One possible reason for this might be the difficulty in optimizing a complex model: the term for the addicted individuals in the model, \(A\), has a complex relationship with every other group, some nonlinearly, all of which constrain the system. This means it's difficult to get all the factors to align in order to get the desired relationship. While using a multi-start method improved our results, it's possible that we are still not achieving a global minimum. One reason for the model fit we see in the case of the prescribed population may be inaccuracies in our data or response variable: we currently predict the prescribed population over time by combining data for the number of prescriptions from one data source with the estimated number of prescriptions per person from another data source. Data that directly reports the number of prescribed users over time would be helpful in achieving better model results. Finally, the fact that we are trying to optimize the fit to multiple time series at the same time presents an additional constraint to this method.

Conclusions

In this paper, we discuss a mathematical approach for analyzing the opioid epidemic, through extending and improving the model from Battista et al. (2017).  We sought first to clarify the terms and assumptions in this model. Through applying an additional assumption to the nonlinear terms, and removing an assumption for which we found no evidence, we were able to reduce the total number of parameters in the model and leave only terms that are easily interpretable.

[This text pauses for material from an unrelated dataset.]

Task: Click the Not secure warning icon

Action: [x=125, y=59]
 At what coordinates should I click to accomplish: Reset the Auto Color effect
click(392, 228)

We present a method for fitting our model to real world data sources, which has not been attempted in cited work. We encountered many challenges in finding parameters that simulate the explosive growth of opioid prescriptions and deaths that we see in the data. While continued iterations of the model and its assumptions may improve this fit, we also believe there is significant possibility for inaccuracy in our data which may be hindering the result. Future research may involve further investigation into assessing which aspects of the model or data lead to the fit we obtained. While we employed multi-start optimization methods in hopes of finding a global minimum, we suggest applying other methods for global optimization in the future as well. 
Through global sensitivity analysis, we found that the parameters most sensitive to the endemic addicted and recovery populations were  \(\zeta\), the rate at which addicts enter treatment, and \(\delta\), the rate at which recovering addicts successfully complete treatment. We found that model parameters related to new addictions, such as \(\beta_1\)\(\gamma\) and \(\alpha\), are much less impactful. This suggests that encouraging addicted individuals to seek treatment and working to increase its effectiveness are of utmost importance in reducing the total number of people affected by this crisis. While preventing new addictions is of course helpful, our result underscores the fact that we currently a large population of individuals stuck in addiction. Interventions, then, must directly address rehabilitating that population - there is no other pathway through which these individuals can move back to the susceptible group and be free of addiction.